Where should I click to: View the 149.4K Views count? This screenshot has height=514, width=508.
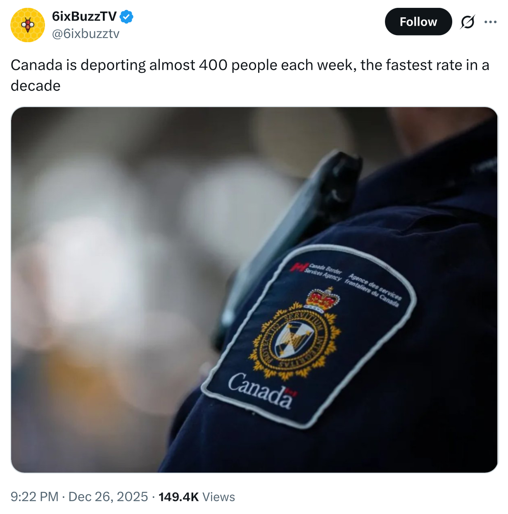click(197, 497)
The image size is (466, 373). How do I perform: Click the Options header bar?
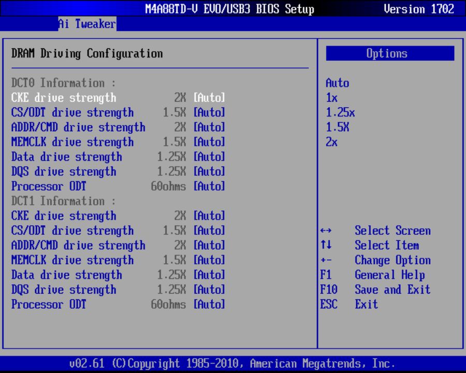point(389,53)
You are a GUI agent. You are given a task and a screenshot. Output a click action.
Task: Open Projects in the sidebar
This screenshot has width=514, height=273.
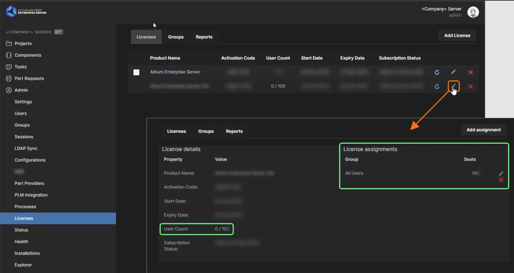[23, 43]
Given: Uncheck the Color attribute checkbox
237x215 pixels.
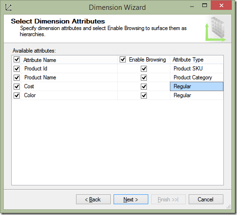Looking at the screenshot, I should [x=16, y=95].
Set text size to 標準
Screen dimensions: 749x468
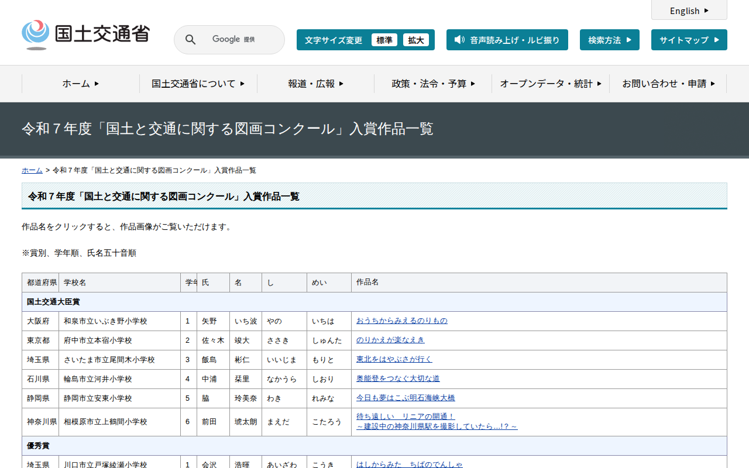click(x=384, y=40)
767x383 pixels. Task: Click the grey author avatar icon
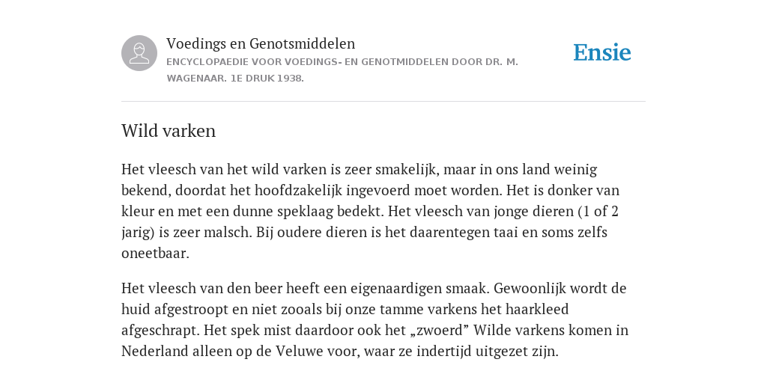(x=139, y=53)
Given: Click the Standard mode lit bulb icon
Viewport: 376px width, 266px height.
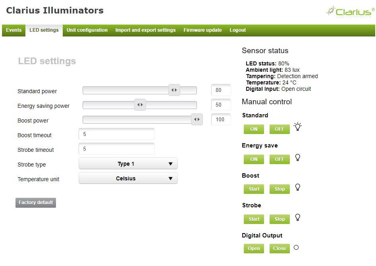Looking at the screenshot, I should [x=298, y=126].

-=-=-

● WHAT THE TASK REQUIRES: All pictures must be left out. Reproduce exactly the lines from the one containing "Screen dimensions: 749x468" to the final line of the entries.

● RESPONSE FOR THIS EXERCISE:
Screen dimensions: 749x468
click(x=384, y=40)
767x383 pixels. Task: Click the grey author avatar icon
(x=139, y=53)
Given: Click the Standard mode lit bulb icon
Viewport: 376px width, 266px height.
Looking at the screenshot, I should [x=298, y=126].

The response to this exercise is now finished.